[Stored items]
*** Begin section ***

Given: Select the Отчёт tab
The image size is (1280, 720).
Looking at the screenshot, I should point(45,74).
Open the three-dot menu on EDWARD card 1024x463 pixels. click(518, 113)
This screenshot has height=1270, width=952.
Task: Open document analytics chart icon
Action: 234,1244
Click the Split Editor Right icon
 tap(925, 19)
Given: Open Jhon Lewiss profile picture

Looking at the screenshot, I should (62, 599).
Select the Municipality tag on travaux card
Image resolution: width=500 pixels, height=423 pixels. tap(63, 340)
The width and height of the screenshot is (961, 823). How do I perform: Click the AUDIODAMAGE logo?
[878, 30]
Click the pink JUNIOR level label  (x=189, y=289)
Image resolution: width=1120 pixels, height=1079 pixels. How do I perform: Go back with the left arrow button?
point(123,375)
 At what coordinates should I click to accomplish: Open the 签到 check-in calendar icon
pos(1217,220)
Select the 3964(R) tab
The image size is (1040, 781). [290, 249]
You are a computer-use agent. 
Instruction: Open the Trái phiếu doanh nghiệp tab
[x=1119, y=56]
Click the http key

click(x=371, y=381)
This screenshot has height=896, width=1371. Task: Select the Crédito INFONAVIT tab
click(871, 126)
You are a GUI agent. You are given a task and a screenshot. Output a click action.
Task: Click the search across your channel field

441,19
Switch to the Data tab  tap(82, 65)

*** End section ***

> **What this task involves**
Would you copy out all the entries above without changing a single character?

> **Result for this task**
Given: Select the Отчёт tab
The image size is (1280, 720).
Looking at the screenshot, I should point(45,74).
Open the three-dot menu on EDWARD card 1024x463 pixels. click(518, 113)
This screenshot has height=1270, width=952.
Task: Open document analytics chart icon
Action: 234,1244
Click the Split Editor Right icon
 tap(925, 19)
Given: Open Jhon Lewiss profile picture

Looking at the screenshot, I should (62, 599).
Select the Municipality tag on travaux card
Image resolution: width=500 pixels, height=423 pixels. tap(63, 340)
The width and height of the screenshot is (961, 823). How do I perform: Click the AUDIODAMAGE logo?
[878, 30]
Click the pink JUNIOR level label  (x=189, y=289)
Image resolution: width=1120 pixels, height=1079 pixels. How do I perform: Go back with the left arrow button?
point(123,375)
 At what coordinates should I click to accomplish: Open the 签到 check-in calendar icon
pos(1217,220)
Select the 3964(R) tab
The image size is (1040, 781). [290, 249]
You are a computer-use agent. 
Instruction: Open the Trái phiếu doanh nghiệp tab
[x=1119, y=56]
Click the http key

click(x=371, y=381)
This screenshot has height=896, width=1371. Task: Select the Crédito INFONAVIT tab
click(871, 126)
You are a GUI agent. You are given a task and a screenshot. Output a click action.
Task: Click the search across your channel field

441,19
Switch to the Data tab  tap(82, 65)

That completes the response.